B. Bölge Adliye Mahkemesinin Kabulü
İlk Derece Mahkemesince verilen kararla ilgili olarak, Bölge Adliye Mahkemesi tarafından bir isabetsizlik bulunmamıştır.

IV. GEREKÇE
Tazminat talebinin dayanağı olan Diyarbakır 3. Ağır Ceza Mahkemesinin 2018/340 E., 2019/17 K. sayılı ceza dosyası kapsamında, davacının çocuğun cinsel istismarı suçundan 27.11.2017 – 15.05.2019 tarihleri arasında 534 gün gözaltında ve tutuklu kaldığı, yapılan yargılama sonunda atılı suçlardan beraatine karar verildiği, beraat hükmünün 18.06.2019 tarihinde kesinleştiği, gözaltına alınma tarihi itibariyle yürürlükte bulunan 5271 sayılı Kanun’un 142 nci maddesinde öngörülen süre içinde yetkili ve görevli mahkemeye davanın açıldığı ve kanunda öngörülen yasal şartların oluştuğu anlaşılmıştır.
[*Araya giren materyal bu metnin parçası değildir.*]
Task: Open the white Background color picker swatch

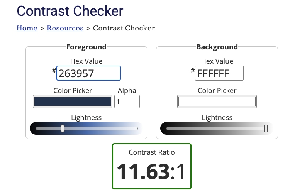Action: 217,101
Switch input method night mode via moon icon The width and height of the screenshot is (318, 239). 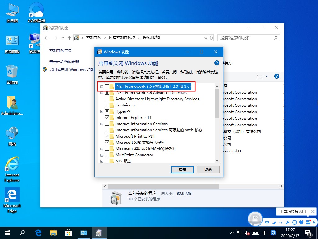[x=274, y=223]
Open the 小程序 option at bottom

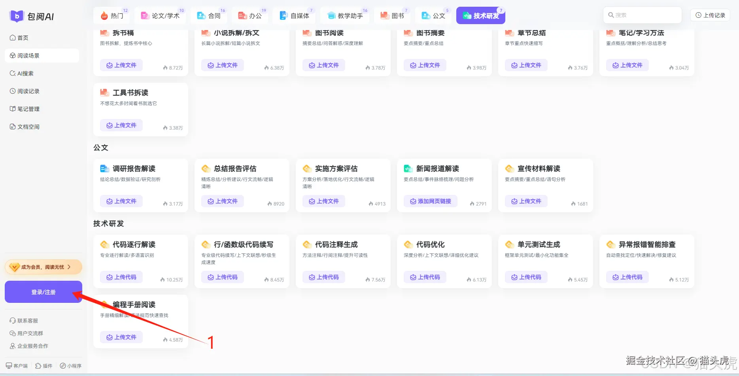pos(70,366)
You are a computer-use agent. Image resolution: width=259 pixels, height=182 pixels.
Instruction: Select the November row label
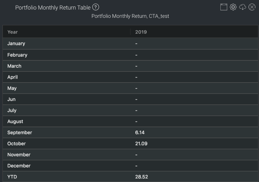point(19,155)
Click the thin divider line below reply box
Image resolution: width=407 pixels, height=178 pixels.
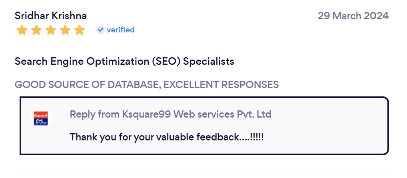[x=202, y=170]
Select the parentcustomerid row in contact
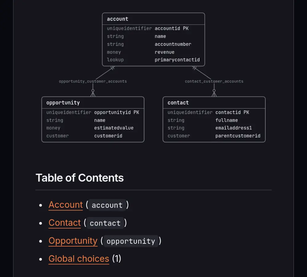 [214, 136]
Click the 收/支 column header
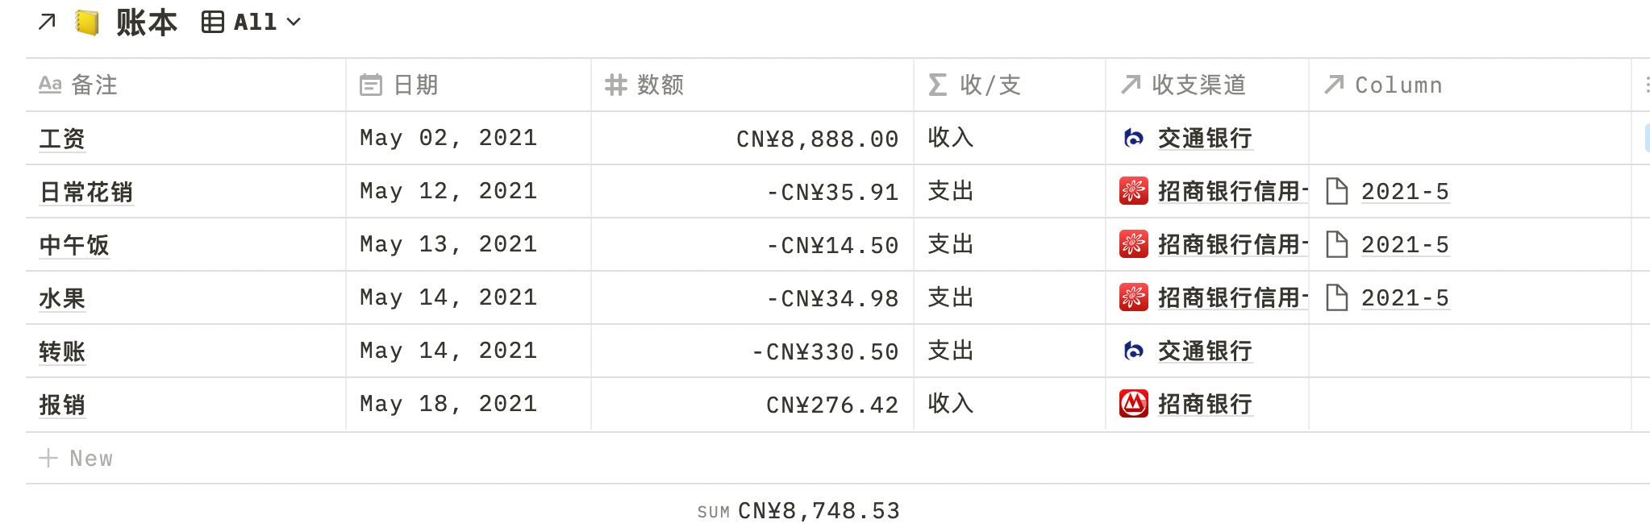 (x=988, y=84)
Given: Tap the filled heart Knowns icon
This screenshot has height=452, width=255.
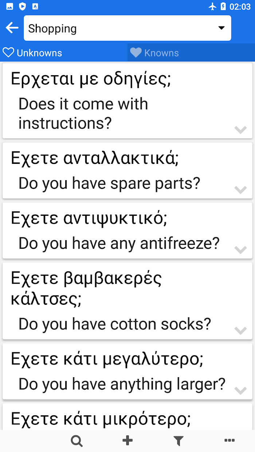Looking at the screenshot, I should [x=136, y=53].
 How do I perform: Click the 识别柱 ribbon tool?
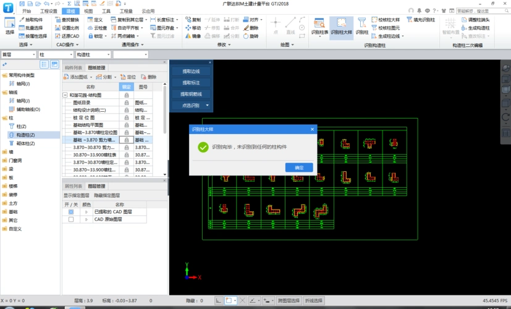(x=362, y=27)
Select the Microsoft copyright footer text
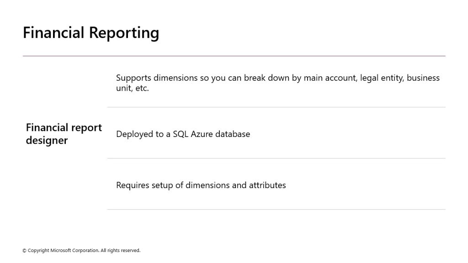468x263 pixels. [x=81, y=251]
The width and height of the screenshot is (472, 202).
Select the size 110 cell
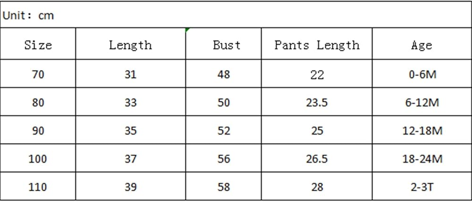point(38,186)
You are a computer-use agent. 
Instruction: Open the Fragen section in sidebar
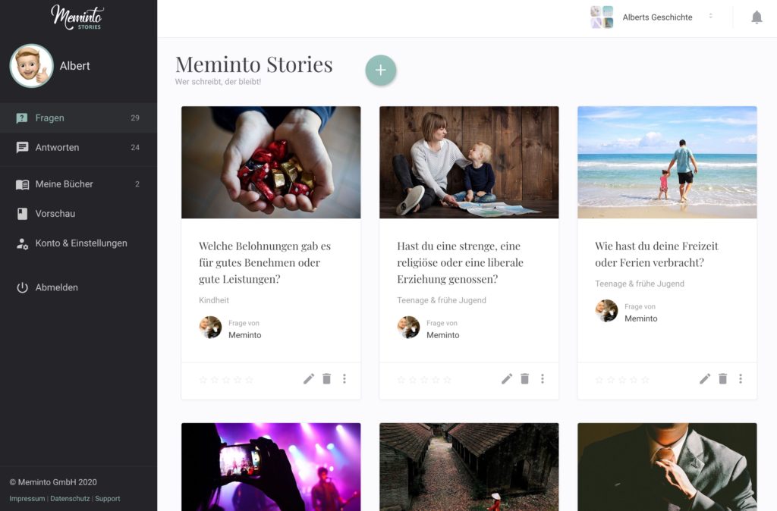pyautogui.click(x=78, y=118)
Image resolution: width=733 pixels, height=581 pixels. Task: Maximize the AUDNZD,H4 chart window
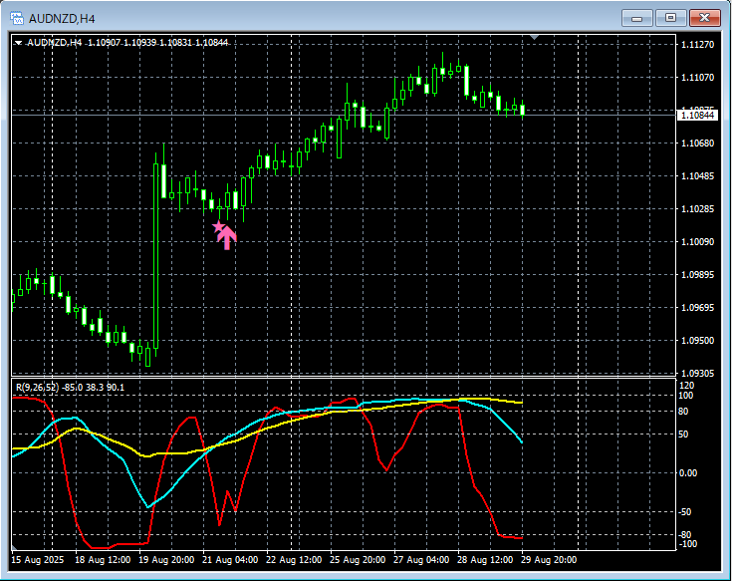670,17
Nesnel bir ölçüt olmamakla birlikte, hükmedilecek manevi tazminatın davacının sosyal ve ekonomik durumu, üzerine atılı suçun niteliği, tutuklanmasına neden olan olayın cereyan tarzı, tutuklu kaldığı süre ve benzeri hususlar ile tazminat davasının kesinleşeceği tarihe kadar faizi ile birlikte elde edeceği parasal değer gözetilmek suretiyle, hak ve nefaset ilkelerine uygun, makul bir miktar olarak tayin ve tespiti gerekirken, belirlenen ölçütlere uymayacak ve emsal uygulamaların da altında olacak şekilde eksik manevi tazminata hükmolunması, temyiz edenin sıfatına göre bozma nedeni yapılmamıştır.
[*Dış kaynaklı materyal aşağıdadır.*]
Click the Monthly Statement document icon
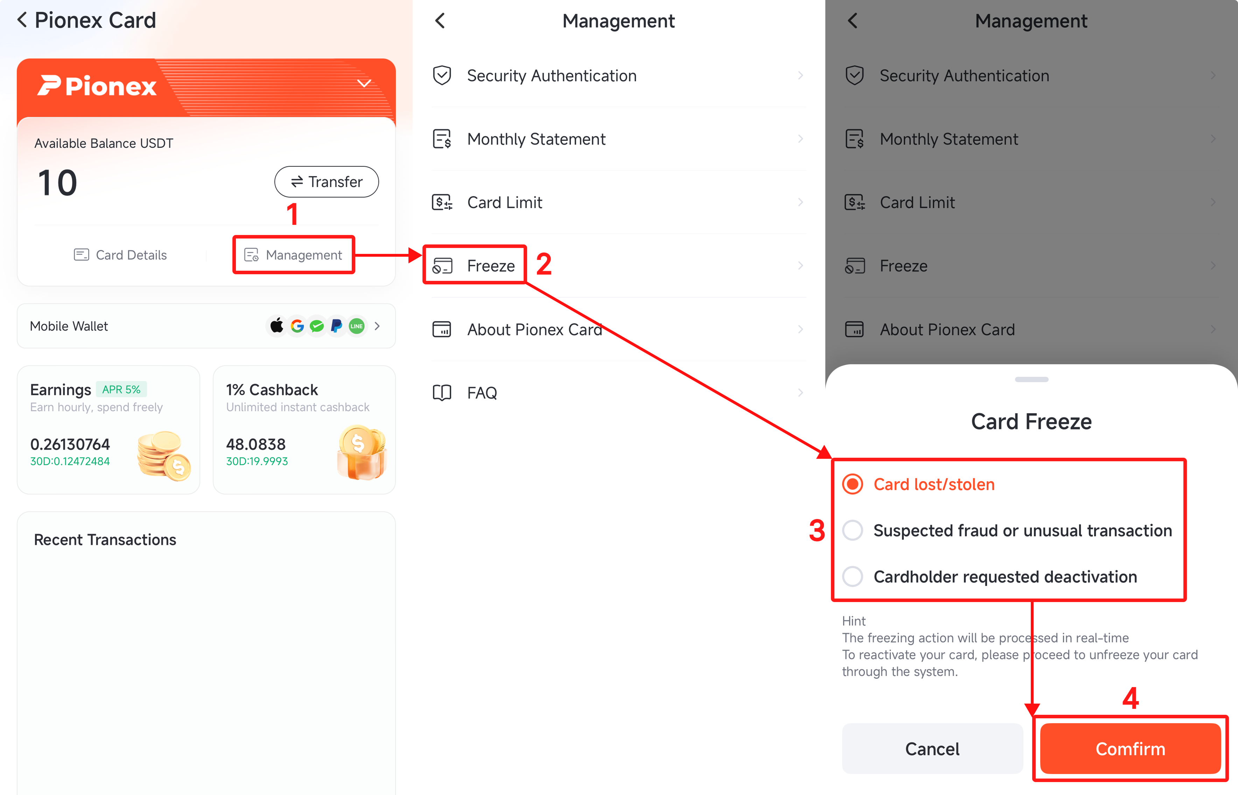Screen dimensions: 1238x795 (x=442, y=139)
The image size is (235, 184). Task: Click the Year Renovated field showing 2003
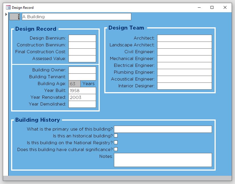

Davalı vekilinin temyiz istemi yönünden;
Tazminat talebinin dayanağı olan Diyarbakır 3. Ağır Ceza Mahkemesinin 2018/340 E., 2019/17 K. sayılı ceza dosyası kapsamında, davacının çocuğun cinsel istismarı suçundan 27.11.2017 – 15.05.2019 tarihleri arasında 534 gün gözaltında ve tutuklu kaldığı, yapılan yargılama sonunda beraatine karar verildiği, beraat hükmünün 18.06.2019 tarihinde kesinleştiği, gözaltına alınma tarihi itibariyle yürürlükte bulunan 5271 sayılı Kanun’un 142 nci maddesinde öngörülen süre içinde yetkili ve görevli mahkemeye davanın açıldığı ve kanunda öngörülen yasal şartların oluştuğu anlaşılmakla; davanın kısmen kabulüne ilişkin kararda bu yönüyle hukuka aykırılık bulunmamıştır.
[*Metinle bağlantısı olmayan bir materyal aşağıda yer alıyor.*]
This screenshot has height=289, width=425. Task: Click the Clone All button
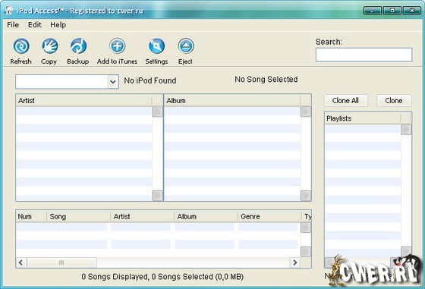[x=345, y=100]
Gözaltında ve tutuklu kaldığı dönem içerisindeki maddi zararını ücret bordrosu gibi itibar edilebilecek bir belgeyle ispatlayamayan davacı lehine tutuklu kaldığı dönemde 16 yaşından büyükler için geçerli net asgari ücret üzerinden maddi tazminatın hesaplanmasında hukuka aykırılık bulunmamıştır.

Nesnel bir ölçüt olmamakla birlikte, hükmedilecek manevi tazminatın davacının sosyal ve ekonomik durumu, üzerine atılı suçun niteliği, tutuklanmasına neden olan olayın cereyan tarzı, tutuklu kaldığı süre ve benzeri hususlar ile tazminat davasının kesinleşeceği tarihe kadar faizi ile birlikte elde edeceği parasal değer gözetilmek suretiyle, hak ve nefaset ilkelerine uygun, makul bir miktar olarak tayin ve tespiti gerektiği göz önünde bulundurularak, hükmedilen manevi tazminat miktarının eksik olduğu anlaşıldığından davalı vekilinin yerinde görülmeyen temyiz sebebi reddedilmiştir.

V. KARAR
Gerekçe bölümünde açıklanan nedenle Diyarbakır Bölge Adliye Mahkemesi 2. Ceza Dairesinin, 18.12.2019 tarihli ve 2019/264 Esas, 2019/226 Karar sayılı kararında davalı vekili tarafından öne sürülen temyiz sebepleri ve 5271 sayılı Kanun’un 289 uncu maddesinin birinci fıkrası ile sınırlı olarak yapılan temyiz incelemesi sonucunda hukuka aykırılık görülmediğinden aynı Kanun’un 302 nci maddesinin birinci fıkrası gereği, Tebliğname’ye uygun olarak, oy birliğiyle TEMYİZ İSTEMİNİN ESASTAN REDDİ İLE HÜKMÜN ONANMASINA,

Dava dosyasının, 5271 sayılı Kanun’un 304 üncü maddesinin birinci fıkrası uyarınca Diyarbakır 1. Ağır Ceza Mahkemesine, Yargıtay ilâmının bir örneğinin ise Diyarbakır Bölge Adliye Mahkemesi 2. Ceza Dairesine gönderilmek üzere Yargıtay Cumhuriyet Başsavcılığına TEVDİİNE, 03.07.2023 tarihinde karar verildi.